U.S. President Donald Trump said on Friday that he would soon decide on a proposed deal to extend a ceasefire with Iran announced in early April, giving negotiators more time to seek a permanent end to the conflict ​and find a solution to the underlying dispute over Iran’s nuclear programme.

Israel would be key to any such deal, and Iran ​has also said repeatedly that Hezbollah must be included. The U.S. has proposed a “gradual de-escalation” plan, under which Hezbollah would first stop attacks on Israel in ‌exchange ⁠for Israel refraining from escalation in Beirut, a U.S. official said on Sunday.

Concerns are rising about mines in the Strait of Hormuz, a key oil and gas shipping lane, IG analyst Tony Sycamore said in a note. That could slow the process of reopening the strait and mean that relief comes more slowly for the oil market even after it is reopened.

“Even if an agreement is reached, ​it won’t deliver a flood ​of supply,” Sycamore said.

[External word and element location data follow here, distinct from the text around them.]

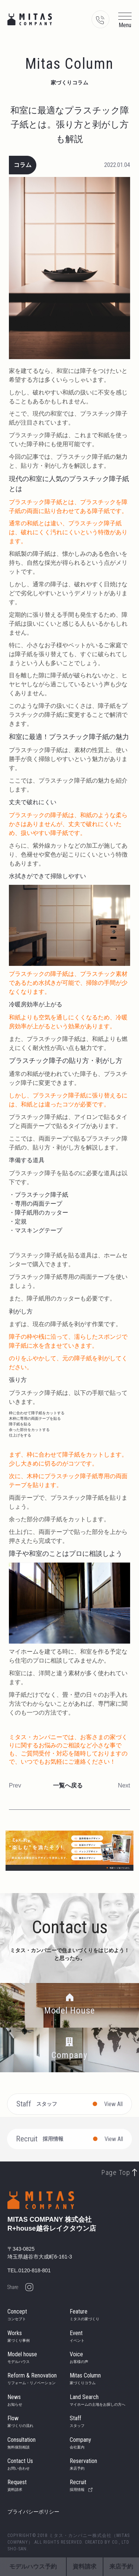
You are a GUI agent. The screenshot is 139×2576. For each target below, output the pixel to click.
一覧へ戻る (68, 1785)
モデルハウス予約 (33, 2566)
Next (124, 1785)
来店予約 (121, 2566)
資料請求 (84, 2566)
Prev (15, 1785)
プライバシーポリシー (33, 2512)
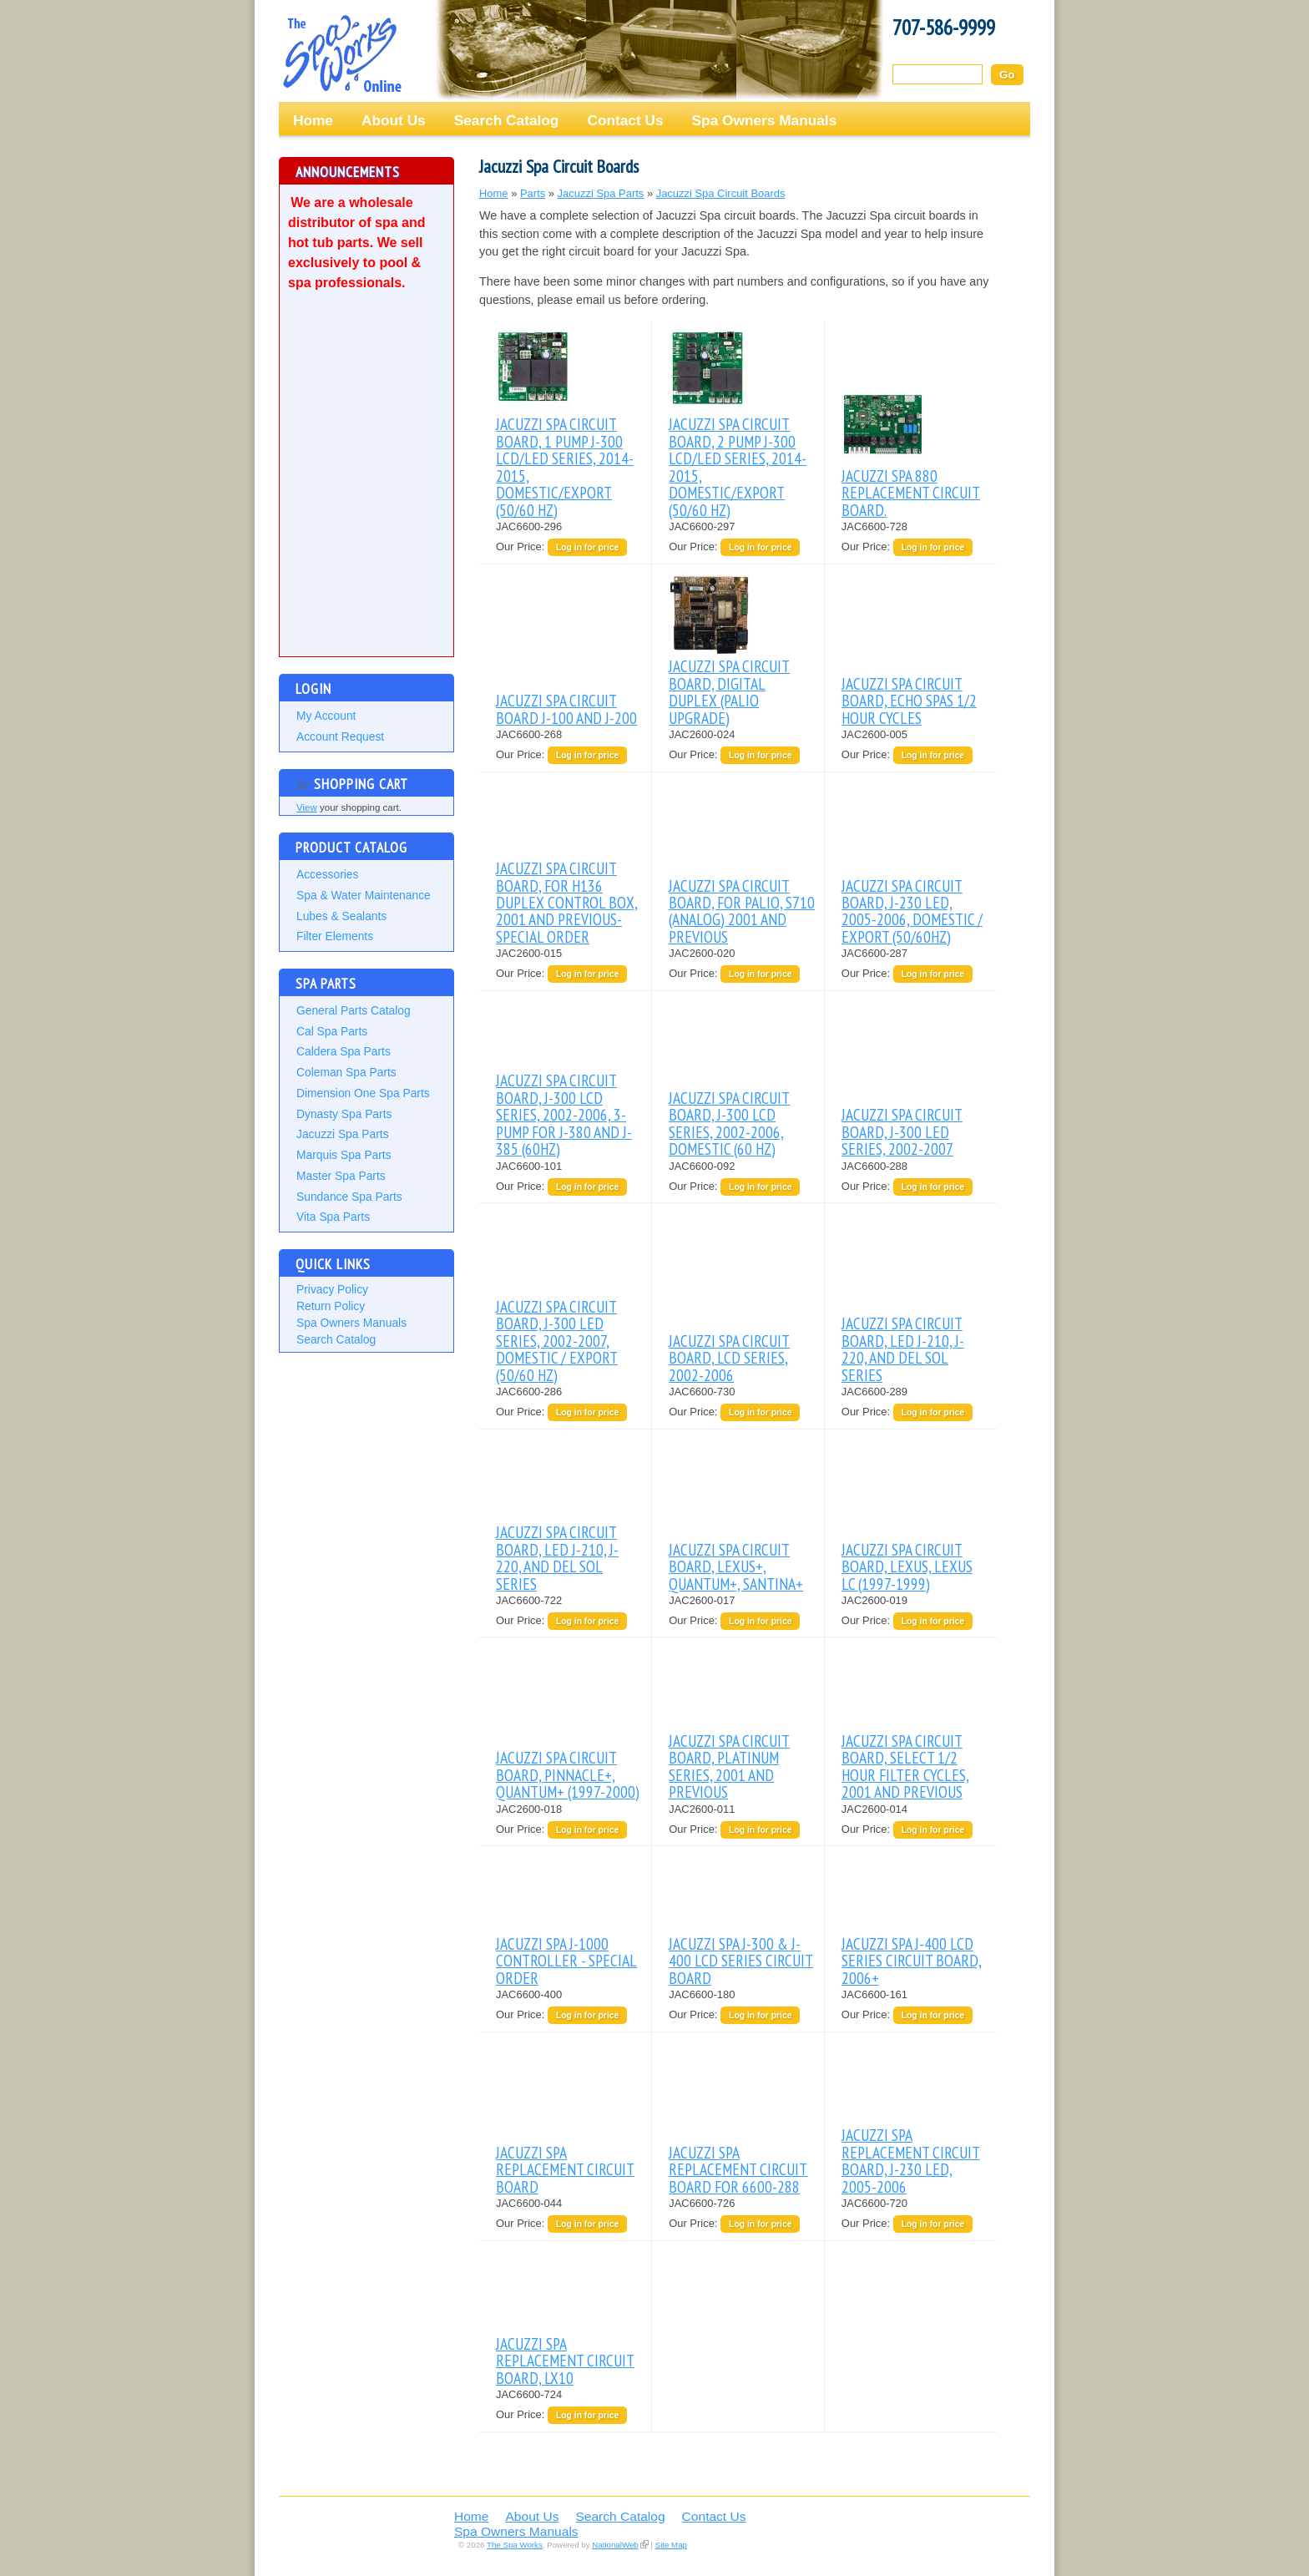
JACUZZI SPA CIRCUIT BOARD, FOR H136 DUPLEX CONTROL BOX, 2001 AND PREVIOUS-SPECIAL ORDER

An Axios ⁠reporter said on X on Friday that Iran had dropped more mines in the strait earlier in the week, shortly after U.S. Defence Secretary Pete Hegseth said that attempts to lay more mines would ​be a violation of the ceasefire.

The Strait of Hormuz is a conduit for about a fifth ​of global oil ⁠and gas flows, and Iran has effectively closed it since the conflict began with U.S. and Israeli strikes in February.

Concerns over supply outweighed lacklustre economic data from China over the weekend, which showed stalling factory activity. This added to concerns the world’s second-largest economy is losing momentum, ⁠weighed down ​by a contraction in exports and cost pressures.

Goldman Sachs said late on Sunday ​that weak oil demand in China and Europe poses a major downside risk to its fourth-quarter Brent crude forecast of $90 a barrel and WTI forecast of $83, although Middle East ​supply disruptions could still push prices higher.